Jonathan Krane died suddenly over the weekend. He was 65 and had been married to Sally Kellerman for a long time. They had two kids.
Krane had worked for producer-director Blake Edwards, then took off produced John Travolta’s comeback movie, Look Who’s Talking. (Travolta had been ice cold at the box office for years before that.) Edwards thought Krane ripped him off. Krane started his own company, called MCEG, which was a famous disaster. He and Travolta split in 2002. He made one more film with Kevin Spacey in 2010, which frankly I don’t remember and may not have been released, called “Father of Invention.”
Most of Krane’s credits are either with Edwards or Travolta. He had a let’s say unique career, but I’m sure he was a lovely father and husband, and will be missed.
from March 29, 2002:
Never say never, I always say. People used to say John Travolta would never part company with his longtime manager and film producer Jonathan Krane. Now he has.
A call yesterday to Travolta’s publicist’s office confirmed what I’d heard during Oscar weekend. The party’s over and Krane is out. Krane is not listed as a producer on the upcoming John McTiernan feature Basic in which Travolta co-stars with Samuel L. Jackson. Krane’s name has been on nearly every Travolta picture since 1988 as producer or executive producer.
But alas, someone was going to be blamed eventually for Travolta’s dimming career. Domestic Disturbance, Swordfish, Battlefield Earth — those are just some of the recent Travolta bombs. Lucky Numbers, Mad City, The General’s Daughter, and Primary Colors are among Travolta’s other less than celebratory moments on film under the Krane imprimatur.
Krane had a sweet deal with Travolta after resurrecting him from the dead with a trio of Look Who’s Talking pictures some 10 years ago. The rumor was that he was never paid as a manager, but took the production credit on each movie as his way of making bucks. Consequently Krane cleaned up early in the game.
But Krane was also responsible for fashioning Travolta’s famous perk package, a 30-40 page document that guaranteed the star his own chef, a weekly gift worth $1,000, and many other accoutrements that made him unwanted by savvy bottom line movie makers.
Krane, who is married to actress Sally Kellerman, became well known when he worked for director Blake Edwards in the early 1980s. But Krane fell out with Edwards, even though he continued to cash in on his name when he started his own movie company, MCEG, in 1987. In 1991 Edwards told me that he was furious with Krane and no longer spoke to him because Krane had made all his contacts through Edwards and then left.
MCEG eventually went belly up and lost millions for its investors. The company ran from 1987-1990. A wildly subjective account of its short run as a “40’s style movie studio” can be found on Krane’s wacky self-promotional Web site, kraneonproducing.com. An autobiography by Krane is promised on the same Web site, although it’s never surfaced.
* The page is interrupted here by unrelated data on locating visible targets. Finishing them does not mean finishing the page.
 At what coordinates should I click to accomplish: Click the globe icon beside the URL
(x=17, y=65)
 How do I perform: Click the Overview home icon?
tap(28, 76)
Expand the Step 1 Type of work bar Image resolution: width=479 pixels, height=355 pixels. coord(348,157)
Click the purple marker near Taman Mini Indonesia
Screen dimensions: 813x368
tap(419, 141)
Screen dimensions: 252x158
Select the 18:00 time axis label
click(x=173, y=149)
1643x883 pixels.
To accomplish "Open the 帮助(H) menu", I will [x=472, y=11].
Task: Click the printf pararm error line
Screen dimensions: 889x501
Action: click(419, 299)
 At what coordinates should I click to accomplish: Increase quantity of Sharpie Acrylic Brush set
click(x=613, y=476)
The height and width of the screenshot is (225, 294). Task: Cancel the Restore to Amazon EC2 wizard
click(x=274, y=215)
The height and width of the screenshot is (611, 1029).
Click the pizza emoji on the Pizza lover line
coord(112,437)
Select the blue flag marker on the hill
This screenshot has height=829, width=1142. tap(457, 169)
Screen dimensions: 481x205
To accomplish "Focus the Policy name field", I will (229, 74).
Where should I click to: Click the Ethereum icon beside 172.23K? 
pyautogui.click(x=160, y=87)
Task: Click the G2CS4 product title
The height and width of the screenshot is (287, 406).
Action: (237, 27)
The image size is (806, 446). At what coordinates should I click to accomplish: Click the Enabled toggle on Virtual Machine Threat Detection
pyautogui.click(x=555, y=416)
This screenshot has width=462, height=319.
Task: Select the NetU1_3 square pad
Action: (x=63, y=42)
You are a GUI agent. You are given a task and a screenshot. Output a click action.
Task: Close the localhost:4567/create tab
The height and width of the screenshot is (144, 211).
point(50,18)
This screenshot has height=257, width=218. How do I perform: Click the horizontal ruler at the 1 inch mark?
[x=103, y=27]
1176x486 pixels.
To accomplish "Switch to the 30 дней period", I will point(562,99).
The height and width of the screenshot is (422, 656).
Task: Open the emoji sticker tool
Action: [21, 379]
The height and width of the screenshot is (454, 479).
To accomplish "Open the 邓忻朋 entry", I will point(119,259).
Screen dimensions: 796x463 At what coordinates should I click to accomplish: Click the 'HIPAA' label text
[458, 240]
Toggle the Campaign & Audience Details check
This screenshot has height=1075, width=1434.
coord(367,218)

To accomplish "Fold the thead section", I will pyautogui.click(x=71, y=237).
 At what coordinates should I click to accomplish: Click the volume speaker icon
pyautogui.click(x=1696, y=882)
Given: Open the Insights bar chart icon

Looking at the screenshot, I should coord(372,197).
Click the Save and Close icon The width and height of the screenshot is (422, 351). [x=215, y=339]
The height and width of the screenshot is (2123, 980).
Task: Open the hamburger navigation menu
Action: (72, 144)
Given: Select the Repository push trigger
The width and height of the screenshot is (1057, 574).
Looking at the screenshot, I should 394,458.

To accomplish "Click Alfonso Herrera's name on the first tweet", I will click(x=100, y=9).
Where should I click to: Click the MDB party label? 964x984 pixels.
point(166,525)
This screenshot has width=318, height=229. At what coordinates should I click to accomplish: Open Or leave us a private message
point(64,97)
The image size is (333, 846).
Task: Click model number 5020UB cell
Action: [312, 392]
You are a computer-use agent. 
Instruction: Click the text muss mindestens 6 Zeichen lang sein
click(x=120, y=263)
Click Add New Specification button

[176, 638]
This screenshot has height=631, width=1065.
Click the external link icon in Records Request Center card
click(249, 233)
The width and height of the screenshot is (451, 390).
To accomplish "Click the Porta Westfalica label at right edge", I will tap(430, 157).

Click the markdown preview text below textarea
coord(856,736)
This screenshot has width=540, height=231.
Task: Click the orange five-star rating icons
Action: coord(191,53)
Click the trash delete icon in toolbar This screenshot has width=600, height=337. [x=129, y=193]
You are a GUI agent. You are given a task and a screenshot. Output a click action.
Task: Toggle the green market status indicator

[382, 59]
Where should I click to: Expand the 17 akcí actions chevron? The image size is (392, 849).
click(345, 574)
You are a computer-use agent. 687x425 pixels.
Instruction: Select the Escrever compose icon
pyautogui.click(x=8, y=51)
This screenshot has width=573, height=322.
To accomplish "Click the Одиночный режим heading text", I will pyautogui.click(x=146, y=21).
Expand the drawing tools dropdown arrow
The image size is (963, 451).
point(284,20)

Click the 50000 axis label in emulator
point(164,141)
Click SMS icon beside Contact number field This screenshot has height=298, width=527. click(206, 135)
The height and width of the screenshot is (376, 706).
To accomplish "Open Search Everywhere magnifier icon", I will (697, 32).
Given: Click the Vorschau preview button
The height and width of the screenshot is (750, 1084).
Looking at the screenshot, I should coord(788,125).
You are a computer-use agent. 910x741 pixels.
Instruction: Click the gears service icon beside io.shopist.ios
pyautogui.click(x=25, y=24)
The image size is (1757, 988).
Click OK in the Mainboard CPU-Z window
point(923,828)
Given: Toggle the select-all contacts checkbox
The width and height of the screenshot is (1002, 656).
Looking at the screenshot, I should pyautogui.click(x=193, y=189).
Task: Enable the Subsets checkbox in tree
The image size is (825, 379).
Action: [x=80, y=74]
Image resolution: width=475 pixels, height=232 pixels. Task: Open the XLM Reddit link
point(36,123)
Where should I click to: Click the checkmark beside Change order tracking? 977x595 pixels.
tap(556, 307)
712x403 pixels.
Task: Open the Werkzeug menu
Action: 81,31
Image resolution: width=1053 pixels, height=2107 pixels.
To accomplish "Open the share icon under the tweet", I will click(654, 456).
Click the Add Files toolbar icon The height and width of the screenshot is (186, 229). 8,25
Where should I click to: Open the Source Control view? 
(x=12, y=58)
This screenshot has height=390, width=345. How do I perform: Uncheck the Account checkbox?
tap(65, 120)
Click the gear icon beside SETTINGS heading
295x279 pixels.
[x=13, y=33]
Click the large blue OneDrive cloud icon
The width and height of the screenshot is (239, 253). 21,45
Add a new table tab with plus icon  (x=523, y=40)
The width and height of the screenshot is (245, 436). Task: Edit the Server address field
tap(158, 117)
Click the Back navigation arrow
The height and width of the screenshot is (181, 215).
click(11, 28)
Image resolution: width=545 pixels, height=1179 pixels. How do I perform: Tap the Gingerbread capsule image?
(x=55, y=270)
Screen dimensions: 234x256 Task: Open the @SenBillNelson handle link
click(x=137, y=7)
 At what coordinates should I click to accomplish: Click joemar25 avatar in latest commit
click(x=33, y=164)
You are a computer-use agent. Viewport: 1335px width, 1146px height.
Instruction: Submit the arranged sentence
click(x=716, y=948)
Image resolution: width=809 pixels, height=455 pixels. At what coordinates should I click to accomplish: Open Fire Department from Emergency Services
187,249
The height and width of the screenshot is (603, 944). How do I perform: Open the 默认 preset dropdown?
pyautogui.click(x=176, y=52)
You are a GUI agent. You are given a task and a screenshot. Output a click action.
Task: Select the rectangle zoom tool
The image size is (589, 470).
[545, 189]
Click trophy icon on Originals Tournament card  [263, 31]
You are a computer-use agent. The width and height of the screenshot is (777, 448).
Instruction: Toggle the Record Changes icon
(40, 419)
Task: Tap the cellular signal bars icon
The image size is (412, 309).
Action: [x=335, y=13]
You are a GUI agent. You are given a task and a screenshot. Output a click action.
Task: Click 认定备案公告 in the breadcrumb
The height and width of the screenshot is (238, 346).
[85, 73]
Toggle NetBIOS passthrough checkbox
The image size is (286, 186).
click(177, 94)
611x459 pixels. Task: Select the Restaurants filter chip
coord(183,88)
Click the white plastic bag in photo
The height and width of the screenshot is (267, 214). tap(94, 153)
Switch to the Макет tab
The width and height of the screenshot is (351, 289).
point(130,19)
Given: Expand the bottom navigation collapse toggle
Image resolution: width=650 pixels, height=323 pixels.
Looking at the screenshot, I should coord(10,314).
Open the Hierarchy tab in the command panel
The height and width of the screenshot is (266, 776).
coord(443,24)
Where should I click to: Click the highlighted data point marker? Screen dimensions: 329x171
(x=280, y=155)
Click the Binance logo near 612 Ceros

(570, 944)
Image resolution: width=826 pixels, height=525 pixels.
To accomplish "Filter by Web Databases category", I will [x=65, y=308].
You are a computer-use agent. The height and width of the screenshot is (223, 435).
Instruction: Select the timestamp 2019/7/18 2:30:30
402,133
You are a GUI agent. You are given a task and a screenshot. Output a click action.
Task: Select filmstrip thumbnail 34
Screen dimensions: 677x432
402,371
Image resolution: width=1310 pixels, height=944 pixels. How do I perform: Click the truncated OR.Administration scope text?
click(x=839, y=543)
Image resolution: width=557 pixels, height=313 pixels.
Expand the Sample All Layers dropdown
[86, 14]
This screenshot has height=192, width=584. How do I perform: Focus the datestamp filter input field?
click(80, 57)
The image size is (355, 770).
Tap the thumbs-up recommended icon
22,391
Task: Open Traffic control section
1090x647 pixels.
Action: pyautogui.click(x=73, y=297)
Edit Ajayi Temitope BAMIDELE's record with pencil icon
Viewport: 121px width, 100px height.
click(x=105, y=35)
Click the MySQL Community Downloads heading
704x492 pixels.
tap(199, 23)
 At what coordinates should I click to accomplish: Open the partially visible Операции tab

The Los Angeles Times wrote about him in 1993: “The onetime Wunderkind was trashed publicly by former employees and creditors as a megalomaniac who was obsessed with perks and abrasive to his employees.”
Since the demise of MCEG, Krane has managed to be involved in all the subsequent Travolta movies. Even though managers rarely turn up as producers, Krane’s name has been inveigled into all of Travolta’s projects.
A sign that things had changed suddenly was the absence of Krane’s name from Basic, which is being produced by Guy East and Nigel Sinclair for Mike Medavoy‘s Phoenix Pictures and Columbia Pictures. According to sources, Krane had previously been responsible for preventing at least one Travolta project, a musical bio of singer Jimmy Rosselli, from being made. It was also said that it was because of his interference that Travolta dropped out of The Shipping News a couple of years ago. Kevin Spacey took the role.